What to work on =>
[1] Quote word for word the part of the passage on Munich that begins at "The British case was" and stops after "battle of 1940.".
[2] Please extend the passage on Munich past its final sentence.

Hitler’s aggression against Czechoslovakia was based on a political calculation, not a military one. On a military calculation it was the lunacy which his generals held it to be. They, seeing only the military equation, were scared out of their wits and even conspired to overthrow him. Hjalmar Schacht too, the coolest of men – the financial genius who served many masters, financed German rearmament, mocked Hitler as he mocked everybody with his merciless drawing-room wit, but who did not leave the Nazi government until he was dismissed from it in January 1938 – bemoaned Chamberlain’s visit to Godesberg no less than the generals: Schacht said that Chamberlain could do nothing to prevent war and that Germany was therefore lost. It follows that Czechoslovakia’s allies’ own calculations were, militarily, wrong. Hitler’s political gamble came off not because France and Great Britain were militarily incapable but because they were strategically inept. The French army would have had little more on its hands than a promenade militaire, the one military performance which an out-of-date army can execute as well as an up-to-date one. In 1940 the French forces were destroyed in a few weeks by a weight of armour which in 1938 the Germans did not possess. It is moreover implausible to suppose that in 1938, with the Germans engaged in Czechoslovakia, with only five German regular divisions and seven others in the west, with the entire Luftwaffe committed in the east, with incomplete German defences described by General Jodl as a building site, and with the spur of a treaty obligation, the French army would have remained futilely static. However poor its leadership and equipment it could hardly have failed to do better than it did when war came; at least it could not have done worse.

The British case was different. The British army was irrelevant both in 1938 and 1940. Although its role in Europe’s wars in the twentieth century was to send troops and not, as in the past, find the money to subsidize the armies of other countries, Great Britain did not in fact equip itself with troops to send. It was therefore unable to contribute much more than a token to continental land warfare until it had raised a wartime army in wartime, fighting meanwhile defensive battles to gain the time to do this. Consequently the crucial issue was the defence of Great Britain itself and the crucial battle was the air battle of 1940.

The British case for Munich has to be tested at two points – in 1939 when war in fact came and in 1940 when the crucial battle was fought. Rearmament was accelerated after Munich, although without much intensity until the fall of France (and Chamberlain) in 1940. Between Munich, when battle was refused, and September 1939, when it was accepted, Great Britain’s expenditure on armaments was one fifth of Germany’s. British fighter production was about half Germany’s. There was therefore no improvement in the British position relative to the German during these twelve months; in these respects the British position actually got worse. At the time of Munich the vital radar screen was incomplete; so it was a year later. The supplementary screen against low-flying aircraft, wholly non-existent in 1938, was still wholly non-existent in 1939.

If the British government feared defeat in 1938 it had even more reason to fear it a year later when the country’s defences were still ineffective against air raids and its aircraft, though more numerous and more modern, had declined in proportion to the German air force.

Data records =>

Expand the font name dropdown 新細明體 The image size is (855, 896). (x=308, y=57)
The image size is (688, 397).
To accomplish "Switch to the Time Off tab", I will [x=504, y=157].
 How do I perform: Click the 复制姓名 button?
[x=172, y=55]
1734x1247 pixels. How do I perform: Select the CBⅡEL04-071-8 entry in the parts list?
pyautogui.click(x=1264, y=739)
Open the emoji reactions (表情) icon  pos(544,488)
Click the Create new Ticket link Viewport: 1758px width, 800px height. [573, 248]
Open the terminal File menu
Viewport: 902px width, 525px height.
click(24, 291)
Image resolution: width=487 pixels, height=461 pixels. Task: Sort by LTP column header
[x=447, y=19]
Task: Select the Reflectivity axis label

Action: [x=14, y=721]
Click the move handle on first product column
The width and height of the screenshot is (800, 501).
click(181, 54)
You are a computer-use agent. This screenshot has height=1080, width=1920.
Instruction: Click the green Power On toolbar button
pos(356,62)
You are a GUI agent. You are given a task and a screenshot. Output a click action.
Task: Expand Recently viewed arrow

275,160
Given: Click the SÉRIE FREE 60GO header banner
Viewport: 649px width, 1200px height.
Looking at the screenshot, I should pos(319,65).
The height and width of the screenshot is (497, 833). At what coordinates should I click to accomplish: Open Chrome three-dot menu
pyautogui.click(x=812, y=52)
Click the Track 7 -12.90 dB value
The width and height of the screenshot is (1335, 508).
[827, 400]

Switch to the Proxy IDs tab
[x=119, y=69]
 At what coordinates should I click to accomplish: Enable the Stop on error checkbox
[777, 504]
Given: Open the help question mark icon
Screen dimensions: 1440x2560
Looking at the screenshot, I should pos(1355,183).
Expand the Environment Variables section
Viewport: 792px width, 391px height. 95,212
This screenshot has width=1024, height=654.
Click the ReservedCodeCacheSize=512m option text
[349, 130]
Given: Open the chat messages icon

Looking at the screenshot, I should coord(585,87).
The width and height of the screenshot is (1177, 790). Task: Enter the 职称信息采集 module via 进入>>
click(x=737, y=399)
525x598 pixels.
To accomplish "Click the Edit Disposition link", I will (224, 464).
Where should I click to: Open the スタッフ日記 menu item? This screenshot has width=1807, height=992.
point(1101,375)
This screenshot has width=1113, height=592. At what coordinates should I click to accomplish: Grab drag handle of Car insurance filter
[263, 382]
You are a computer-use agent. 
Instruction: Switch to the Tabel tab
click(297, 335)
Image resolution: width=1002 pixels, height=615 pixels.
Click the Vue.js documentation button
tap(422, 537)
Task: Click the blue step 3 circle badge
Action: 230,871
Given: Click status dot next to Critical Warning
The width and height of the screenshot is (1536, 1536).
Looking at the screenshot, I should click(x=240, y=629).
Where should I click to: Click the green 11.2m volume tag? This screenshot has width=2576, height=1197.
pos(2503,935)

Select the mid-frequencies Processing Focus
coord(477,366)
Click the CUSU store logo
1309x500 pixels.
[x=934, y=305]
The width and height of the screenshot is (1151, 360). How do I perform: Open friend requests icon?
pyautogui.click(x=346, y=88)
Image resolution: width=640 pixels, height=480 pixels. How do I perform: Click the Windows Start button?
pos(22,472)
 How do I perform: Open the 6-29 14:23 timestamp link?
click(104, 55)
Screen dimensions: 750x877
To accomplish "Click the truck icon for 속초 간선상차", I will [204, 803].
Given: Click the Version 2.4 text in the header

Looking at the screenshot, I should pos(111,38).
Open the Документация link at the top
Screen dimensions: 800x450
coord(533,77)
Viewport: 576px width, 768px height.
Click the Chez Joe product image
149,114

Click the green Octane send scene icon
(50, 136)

Answers to the exercises =>
[1]
The British case was different. The British army was irrelevant both in 1938 and 1940. Although its role in Europe’s wars in the twentieth century was to send troops and not, as in the past, find the money to subsidize the armies of other countries, Great Britain did not in fact equip itself with troops to send. It was therefore unable to contribute much more than a token to continental land warfare until it had raised a wartime army in wartime, fighting meanwhile defensive battles to gain the time to do this. Consequently the crucial issue was the defence of Great Britain itself and the crucial battle was the air battle of 1940.

[2]
By the spring of 1940, on the eve of the Battle of Britain, British aircraft production had begun to overtake Germany’s, so that the gap between the two forces had stopped growing and was beginning to close. In 1938 Great Britain had 600 fighter aircraft, of which 360 were immediately available for operations, but only one in five of these was modern. In 1940 all Fighter Command’s forty-three squadrons had Hurricanes or Spitfires (but the squadrons overseas had not). It is therefore plausible to argue that had the Battle of Britain been fought in 1938 the result would have gone the other way. But it is implausible to assume that anything like the Battle of Britain would have been fought in a war begun in 1938 with Czechoslovakia as an ally, for the essential prerequisite to the Luftwaffe’s attack on Great Britain was the possession of airfields in France and Belgium – airfields which had first to be captured by the German army which, on the 1938 hypothesis, would have been fully occupied in Czechoslovakia. Great Britain was woefully ill equipped in 1938 but it does not follow that it would have fought Germany at a greater disadvantage in that year than it did when, with Germany also better armed and above all unencumbered to the east, Great Britain was forced into war for Poland in 1939 and so forced to defend its own shores in 1940. On the contrary, there is reason to calculate that the avoidance of war in 1938 was not only a shameful act but an inexpedient and foolish one. The surrender at Munich, by postponing war, shaped its future course, ensured the defeat of France and, so far from buying time for rearmament, committed Great Britain to a battle which it nearly lost.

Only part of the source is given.